- TASK OBJECTIVE
Return the items' lines word for word, starting at the line that contains "Viewport: 904px width, 637px height." and ending at the last line of the items, with both of those lines included.

- STORED DATA

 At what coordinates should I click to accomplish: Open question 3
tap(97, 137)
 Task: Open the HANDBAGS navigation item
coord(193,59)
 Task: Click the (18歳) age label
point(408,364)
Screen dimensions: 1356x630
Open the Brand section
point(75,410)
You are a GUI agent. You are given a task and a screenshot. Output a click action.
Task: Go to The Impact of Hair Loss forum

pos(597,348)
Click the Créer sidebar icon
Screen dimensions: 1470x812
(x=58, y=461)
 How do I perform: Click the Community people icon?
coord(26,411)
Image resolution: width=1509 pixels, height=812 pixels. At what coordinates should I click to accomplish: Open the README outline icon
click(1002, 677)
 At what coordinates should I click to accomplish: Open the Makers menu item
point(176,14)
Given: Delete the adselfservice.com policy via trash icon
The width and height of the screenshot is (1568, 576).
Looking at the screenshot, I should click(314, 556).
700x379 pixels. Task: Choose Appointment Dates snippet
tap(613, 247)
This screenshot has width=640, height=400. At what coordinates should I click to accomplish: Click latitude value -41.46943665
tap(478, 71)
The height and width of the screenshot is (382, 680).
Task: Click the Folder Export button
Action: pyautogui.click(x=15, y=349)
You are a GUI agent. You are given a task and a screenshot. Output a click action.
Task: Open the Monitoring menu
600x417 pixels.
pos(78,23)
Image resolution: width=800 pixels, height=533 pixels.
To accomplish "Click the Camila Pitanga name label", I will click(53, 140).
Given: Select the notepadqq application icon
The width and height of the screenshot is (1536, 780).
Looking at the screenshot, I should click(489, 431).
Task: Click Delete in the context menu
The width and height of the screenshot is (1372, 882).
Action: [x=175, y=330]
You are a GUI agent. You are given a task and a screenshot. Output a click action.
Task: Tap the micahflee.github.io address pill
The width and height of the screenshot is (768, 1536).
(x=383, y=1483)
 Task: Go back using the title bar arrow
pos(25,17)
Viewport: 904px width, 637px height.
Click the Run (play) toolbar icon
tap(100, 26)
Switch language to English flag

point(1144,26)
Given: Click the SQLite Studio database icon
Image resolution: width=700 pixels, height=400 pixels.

- SOLUTION FOR THIS TASK
Viewport: 904px width, 637px height.
Click the Run (play) toolbar icon
tap(100, 26)
Switch language to English flag

point(1144,26)
Given: Click the SQLite Studio database icon
Image resolution: width=700 pixels, height=400 pixels.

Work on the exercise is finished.